• [Veri kümesi girdileri]:
──────────

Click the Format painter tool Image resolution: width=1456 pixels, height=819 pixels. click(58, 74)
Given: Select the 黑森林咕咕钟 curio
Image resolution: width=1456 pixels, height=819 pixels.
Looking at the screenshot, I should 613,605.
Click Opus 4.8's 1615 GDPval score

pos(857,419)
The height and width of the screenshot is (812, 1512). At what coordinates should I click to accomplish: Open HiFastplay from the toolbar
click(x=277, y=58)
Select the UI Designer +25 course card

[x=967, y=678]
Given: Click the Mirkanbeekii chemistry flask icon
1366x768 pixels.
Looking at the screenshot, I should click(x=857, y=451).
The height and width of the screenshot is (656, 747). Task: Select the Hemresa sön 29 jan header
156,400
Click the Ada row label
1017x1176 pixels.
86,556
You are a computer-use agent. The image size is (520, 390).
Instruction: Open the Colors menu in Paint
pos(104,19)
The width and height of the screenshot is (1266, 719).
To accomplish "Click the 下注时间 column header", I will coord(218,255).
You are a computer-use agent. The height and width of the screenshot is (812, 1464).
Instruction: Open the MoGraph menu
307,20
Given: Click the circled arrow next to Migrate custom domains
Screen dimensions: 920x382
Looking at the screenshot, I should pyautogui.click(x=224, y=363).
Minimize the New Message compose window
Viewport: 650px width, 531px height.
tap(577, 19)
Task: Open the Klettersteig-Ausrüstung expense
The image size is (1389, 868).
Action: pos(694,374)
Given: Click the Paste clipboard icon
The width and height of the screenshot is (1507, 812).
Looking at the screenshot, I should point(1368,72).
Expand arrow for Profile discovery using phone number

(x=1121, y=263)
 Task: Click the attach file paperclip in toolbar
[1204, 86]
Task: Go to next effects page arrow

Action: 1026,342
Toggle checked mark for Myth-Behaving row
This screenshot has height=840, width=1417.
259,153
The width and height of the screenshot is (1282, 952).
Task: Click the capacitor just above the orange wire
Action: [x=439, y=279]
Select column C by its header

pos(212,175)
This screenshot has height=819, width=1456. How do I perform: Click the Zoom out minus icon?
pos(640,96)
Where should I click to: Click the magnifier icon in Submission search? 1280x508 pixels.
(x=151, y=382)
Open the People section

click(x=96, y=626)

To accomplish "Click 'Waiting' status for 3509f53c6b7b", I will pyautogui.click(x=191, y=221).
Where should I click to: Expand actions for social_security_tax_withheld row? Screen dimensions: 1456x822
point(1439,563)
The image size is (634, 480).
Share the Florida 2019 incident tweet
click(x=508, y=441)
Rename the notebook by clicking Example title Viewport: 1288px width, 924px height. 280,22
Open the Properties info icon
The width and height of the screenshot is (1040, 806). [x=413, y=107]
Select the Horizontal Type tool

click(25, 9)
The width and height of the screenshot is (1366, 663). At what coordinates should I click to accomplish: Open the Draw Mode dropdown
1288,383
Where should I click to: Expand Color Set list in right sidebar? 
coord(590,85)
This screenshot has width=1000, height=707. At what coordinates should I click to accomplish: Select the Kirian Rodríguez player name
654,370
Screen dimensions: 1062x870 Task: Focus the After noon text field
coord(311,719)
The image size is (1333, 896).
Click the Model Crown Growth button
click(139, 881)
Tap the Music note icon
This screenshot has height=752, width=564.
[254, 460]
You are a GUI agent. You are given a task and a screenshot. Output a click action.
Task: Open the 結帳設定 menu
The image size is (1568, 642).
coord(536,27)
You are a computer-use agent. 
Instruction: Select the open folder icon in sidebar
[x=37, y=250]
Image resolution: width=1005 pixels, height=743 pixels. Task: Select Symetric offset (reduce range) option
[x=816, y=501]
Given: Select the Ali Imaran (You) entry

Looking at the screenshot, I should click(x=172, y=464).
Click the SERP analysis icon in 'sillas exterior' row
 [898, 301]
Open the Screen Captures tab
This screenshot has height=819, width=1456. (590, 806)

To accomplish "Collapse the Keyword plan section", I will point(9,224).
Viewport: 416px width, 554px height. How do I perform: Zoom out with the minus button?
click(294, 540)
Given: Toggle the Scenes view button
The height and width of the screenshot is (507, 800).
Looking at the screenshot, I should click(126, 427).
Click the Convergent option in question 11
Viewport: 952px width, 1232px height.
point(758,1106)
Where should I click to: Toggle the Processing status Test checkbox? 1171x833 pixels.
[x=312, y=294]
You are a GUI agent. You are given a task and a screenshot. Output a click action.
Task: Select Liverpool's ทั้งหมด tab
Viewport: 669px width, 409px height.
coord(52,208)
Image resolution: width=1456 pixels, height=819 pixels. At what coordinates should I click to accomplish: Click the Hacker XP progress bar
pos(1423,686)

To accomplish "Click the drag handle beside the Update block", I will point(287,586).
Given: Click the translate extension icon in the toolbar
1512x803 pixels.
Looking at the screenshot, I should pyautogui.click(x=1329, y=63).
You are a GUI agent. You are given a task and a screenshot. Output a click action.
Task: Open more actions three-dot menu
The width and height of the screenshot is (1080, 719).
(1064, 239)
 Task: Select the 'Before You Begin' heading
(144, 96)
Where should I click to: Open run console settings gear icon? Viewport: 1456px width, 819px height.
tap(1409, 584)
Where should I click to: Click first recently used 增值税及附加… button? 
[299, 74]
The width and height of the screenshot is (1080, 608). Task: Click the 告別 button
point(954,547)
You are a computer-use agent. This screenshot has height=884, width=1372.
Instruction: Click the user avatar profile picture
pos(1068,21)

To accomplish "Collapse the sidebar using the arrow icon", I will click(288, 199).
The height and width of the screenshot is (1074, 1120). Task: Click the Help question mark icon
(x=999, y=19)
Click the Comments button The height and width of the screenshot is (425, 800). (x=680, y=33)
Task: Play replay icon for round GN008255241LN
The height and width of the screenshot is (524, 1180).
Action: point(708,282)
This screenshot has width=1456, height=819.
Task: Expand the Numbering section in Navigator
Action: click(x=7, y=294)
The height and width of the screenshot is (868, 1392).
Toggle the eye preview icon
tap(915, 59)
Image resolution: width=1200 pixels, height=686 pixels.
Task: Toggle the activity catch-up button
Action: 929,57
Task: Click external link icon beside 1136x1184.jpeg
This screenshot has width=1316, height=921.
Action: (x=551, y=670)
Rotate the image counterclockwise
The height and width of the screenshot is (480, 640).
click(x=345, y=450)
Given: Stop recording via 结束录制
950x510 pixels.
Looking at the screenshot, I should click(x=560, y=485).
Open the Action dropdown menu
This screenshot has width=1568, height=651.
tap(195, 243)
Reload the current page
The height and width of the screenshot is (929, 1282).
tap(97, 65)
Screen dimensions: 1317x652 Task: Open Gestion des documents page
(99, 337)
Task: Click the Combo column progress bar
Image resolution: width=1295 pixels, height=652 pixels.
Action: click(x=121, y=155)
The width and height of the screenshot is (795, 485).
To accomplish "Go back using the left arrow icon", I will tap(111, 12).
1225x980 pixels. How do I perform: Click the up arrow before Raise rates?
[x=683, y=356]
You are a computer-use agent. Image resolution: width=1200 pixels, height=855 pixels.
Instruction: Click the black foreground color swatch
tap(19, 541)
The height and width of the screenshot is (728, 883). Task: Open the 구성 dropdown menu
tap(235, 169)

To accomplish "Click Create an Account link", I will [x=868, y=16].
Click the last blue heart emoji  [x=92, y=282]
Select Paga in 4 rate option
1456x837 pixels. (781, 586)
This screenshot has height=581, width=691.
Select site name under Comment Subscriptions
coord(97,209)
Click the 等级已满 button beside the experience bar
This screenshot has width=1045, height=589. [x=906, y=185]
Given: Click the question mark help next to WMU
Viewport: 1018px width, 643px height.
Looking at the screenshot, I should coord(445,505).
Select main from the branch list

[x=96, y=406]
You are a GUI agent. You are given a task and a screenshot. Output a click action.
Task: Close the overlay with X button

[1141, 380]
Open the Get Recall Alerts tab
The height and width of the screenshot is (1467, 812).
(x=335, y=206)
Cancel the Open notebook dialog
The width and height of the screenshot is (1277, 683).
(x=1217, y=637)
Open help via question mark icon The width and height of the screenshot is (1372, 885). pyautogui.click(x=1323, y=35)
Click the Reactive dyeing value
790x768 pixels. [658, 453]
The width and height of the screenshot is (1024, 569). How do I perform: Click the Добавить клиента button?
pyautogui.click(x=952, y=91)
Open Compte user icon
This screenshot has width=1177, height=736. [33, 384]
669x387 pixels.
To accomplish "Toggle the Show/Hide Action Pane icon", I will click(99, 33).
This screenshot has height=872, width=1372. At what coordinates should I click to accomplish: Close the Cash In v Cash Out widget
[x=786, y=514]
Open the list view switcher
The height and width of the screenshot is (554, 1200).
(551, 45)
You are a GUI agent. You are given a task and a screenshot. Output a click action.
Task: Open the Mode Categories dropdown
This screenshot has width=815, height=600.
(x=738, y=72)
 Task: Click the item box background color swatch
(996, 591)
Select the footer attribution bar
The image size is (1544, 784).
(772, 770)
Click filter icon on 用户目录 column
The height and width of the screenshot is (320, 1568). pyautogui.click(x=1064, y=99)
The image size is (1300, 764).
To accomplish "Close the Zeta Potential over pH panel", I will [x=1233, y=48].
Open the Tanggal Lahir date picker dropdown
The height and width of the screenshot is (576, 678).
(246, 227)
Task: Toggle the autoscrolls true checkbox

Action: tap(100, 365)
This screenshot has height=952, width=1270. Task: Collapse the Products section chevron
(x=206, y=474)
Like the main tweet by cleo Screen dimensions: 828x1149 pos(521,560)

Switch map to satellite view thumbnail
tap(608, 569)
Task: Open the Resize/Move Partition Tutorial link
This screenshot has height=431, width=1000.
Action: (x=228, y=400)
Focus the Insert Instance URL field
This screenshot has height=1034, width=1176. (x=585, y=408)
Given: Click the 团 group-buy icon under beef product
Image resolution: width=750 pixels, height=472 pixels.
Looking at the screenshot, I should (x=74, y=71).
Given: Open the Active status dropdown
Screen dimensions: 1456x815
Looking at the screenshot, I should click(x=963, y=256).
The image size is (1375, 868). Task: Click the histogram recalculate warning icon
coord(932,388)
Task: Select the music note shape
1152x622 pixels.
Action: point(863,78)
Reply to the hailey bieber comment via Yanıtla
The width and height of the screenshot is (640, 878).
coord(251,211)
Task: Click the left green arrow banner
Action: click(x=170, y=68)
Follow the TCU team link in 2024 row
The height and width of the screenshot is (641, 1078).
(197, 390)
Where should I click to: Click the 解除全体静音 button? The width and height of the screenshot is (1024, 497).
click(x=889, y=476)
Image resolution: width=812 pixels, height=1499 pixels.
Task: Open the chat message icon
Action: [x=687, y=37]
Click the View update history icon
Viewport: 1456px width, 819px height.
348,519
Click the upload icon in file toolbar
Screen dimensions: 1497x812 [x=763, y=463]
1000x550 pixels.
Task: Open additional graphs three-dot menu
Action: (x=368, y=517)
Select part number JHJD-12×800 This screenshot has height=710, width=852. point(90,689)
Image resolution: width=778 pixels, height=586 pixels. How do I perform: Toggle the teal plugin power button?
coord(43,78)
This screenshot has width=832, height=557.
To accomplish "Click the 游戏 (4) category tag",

──────────

Yukarıdaki listede "The height and width of the screenshot is (728, 883)." ifadesini içeren satırla başlayıp "[x=96, y=406]" ifadesini içeren satırla biten satırları, her iki uç satır da dahil olmak üzere, hiçbir değişiklik yapmadan tekrar yaz.

• [Yanıt]:
The height and width of the screenshot is (728, 883). Task: Open the 구성 dropdown menu
tap(235, 169)

To accomplish "Click Create an Account link", I will [x=868, y=16].
Click the last blue heart emoji  [x=92, y=282]
Select Paga in 4 rate option
1456x837 pixels. (781, 586)
This screenshot has height=581, width=691.
Select site name under Comment Subscriptions
coord(97,209)
Click the 等级已满 button beside the experience bar
This screenshot has width=1045, height=589. [x=906, y=185]
Given: Click the question mark help next to WMU
Viewport: 1018px width, 643px height.
Looking at the screenshot, I should coord(445,505).
Select main from the branch list

[x=96, y=406]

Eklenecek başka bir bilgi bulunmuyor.